For the geeks: Github data viz!

I got to work on this awesome project for the last couple weeks. I had a ton of fun data-mining and playing with d3. Check it out:

gitviz.jit.su

Also, check out some of the questions I approached, and the solutions I came up with.

  • How do I not go into callback hell while doing multiple API calls?
  • How do I mine and then return a large amount of data to a client?

Solutions:

Using Node’s EventEmitter library

GitViz uses the EventEmitter library for two main purposes:

  • Preventing callback messes.
  • It makes streaming data incrementally to the client clean and simple

Here is how I did it:

Require the library:

EventEmitter = require('events').EventEmitter

Create a unique instance of event emitter. I built an ‘initialize’ function that wraps the creation process. I export this to my express server file.

init = () ->
#this 'reset' method re-initializes global constants used in the script.
  reset()
  eventMaker = new EventEmitter
  eventMaker.get = get
  return eventMaker

When I run init() in the express server, it gives me both the “get” function, which makes the necessary API calls, and the ability to emit events, and set triggers.
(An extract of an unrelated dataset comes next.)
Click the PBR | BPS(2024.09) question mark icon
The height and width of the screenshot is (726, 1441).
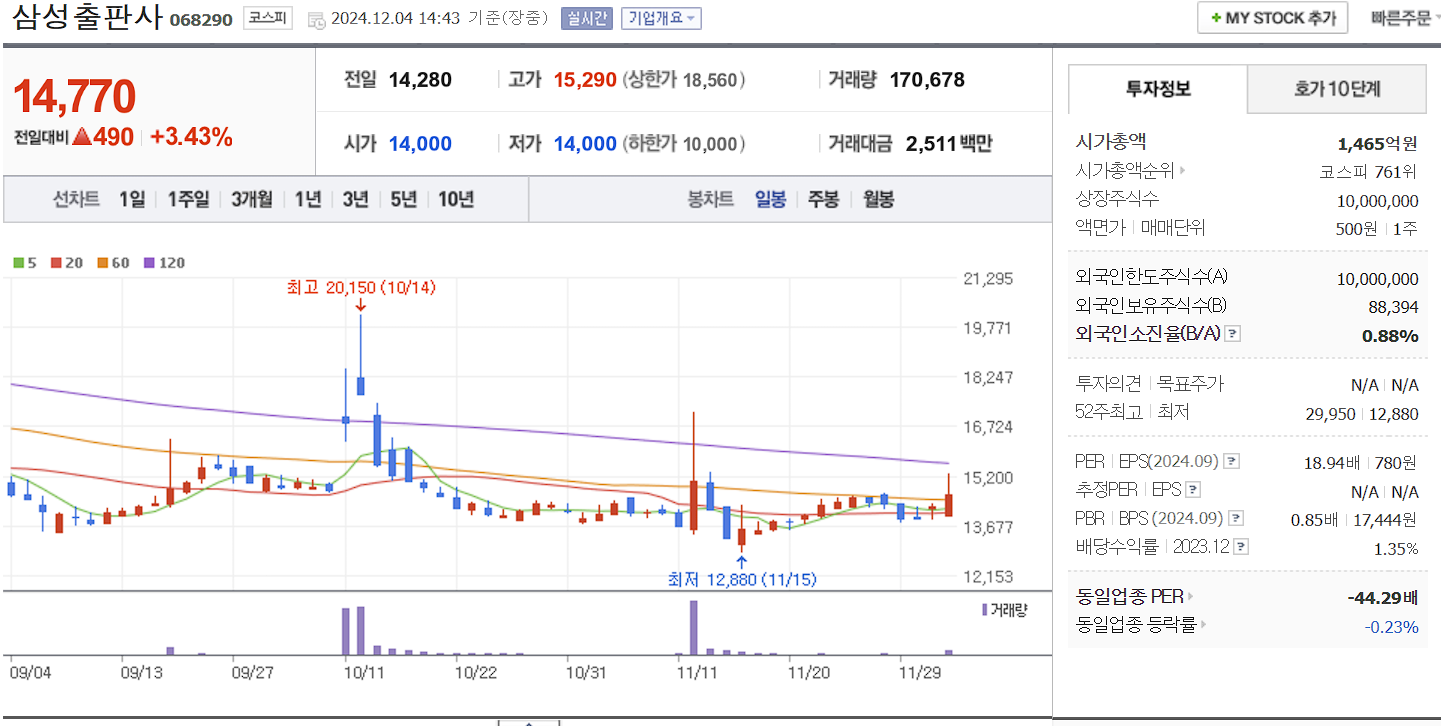[1235, 518]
Here is the relevant server code:

app.get '/query/:user/repo/:repo', (req, res) ->
  repoRoute = req.params.user + '/' + req.params.repo
  db.Commit.findOne { 'repo': repoRoute }, 'commits', (err, commitList) ->
    throw err if err
    if commitList
      res.send commitList.commits
    else
      res.write '['
#getCommits.init() is the same as init() above.
      commitStream = getCommits.init()
      commitStream.on 'commit', (commit) ->
        res.write commit
      commitStream.on 'end', (string) ->
        res.end ']'
      commitStream.get req.params.user, req.params.repo

After the event emitter has been initialized, I now have access to setting triggers with “commitStream.on”

These line up with when I emit a ‘commit’ event from inside the worker, after I have the latitude and longitudes for any given commit:

currentRequest.emit 'commit', commitLocation

This event emitter was easy to implement, but I got snagged temporarily by not having an initialize function wrapping around it.

Before I wrapped the instantiation of the event emitter (‘new EventEmitter’) in an initialize function, I was adding events and triggers to the same event emitter on every ‘get’ request from the client to the server. This resulted in pre-mature triggering of the events after the first time the eventEmitter is set.

Be careful of premature event emission!

Using res.write and res.end

Grabbing all the commits on a large repository can take more than 2 minutes. When deciding between sockets or get requests, it felt intuitive to just use a socket and emit an event to the client when all the commits were ready, and then just send them all at once.

Instead of implementing sockets, I just stuck with node’s native ‘write’ and ‘end’ function, combined with the event emitter.

Every time this line ran on the node worker:
currentRequest.emit ‘commit’, commitLocation

It triggered this event on the server:

#this line opens an array to place commits into
res.write '['
#this event places events into the array
commitStream.on 'commit', (commit) ->
    res.write commit

By using res.write instead of res.send or res.end, I allow the connection to receive a small amount of the data. This prevents the browser from shutting down a hanging get request.

When the last commit is ready, the worker emits this event:
currentRequest.emit ‘end’, ‘done!’

Resulting in ending the response and closing the array on the client:

commitStream.on 'end', (string) ->
    res.end ']'

res.end tells the client to close the response.

The Dwarven Node Miner

I had to write a bio for myself recently, and was asked this question…It was also April Fool’s.

What is the most exciting piece of code you’ve written?

The console logs “saved” and my eyes light up with joy. I am a bearded dwarf, my node worker is my pick axe, and I am deep in the mines of Nested API Calls. I open my mongoDB shell and I look into my collections. Precious JSON jewels everywhere!

After hours of toil and sweat dripping from my long dwarf-beard, I have finally found it.

I…

  • pulled every commit, ever, on a large open-source repo on Github,
  • plucked the author of every commit,
  • sent a second request for more details on each author,
  • got their latitude and longitude from the google maps API,
  • sent one commit with geo-data at a time to the client using events

…then ended the response after the last shiny JSON object was sent up the mineshaft.

I stare lovingly at my trusty Node pick-axe. It is adorned with events to keep nested callback goblins at bay, and crystal clear method names and responsibilities gild it’s edges. The shiniest axe I have ever crafted.

I do a dwarven diddy and song to celebrate.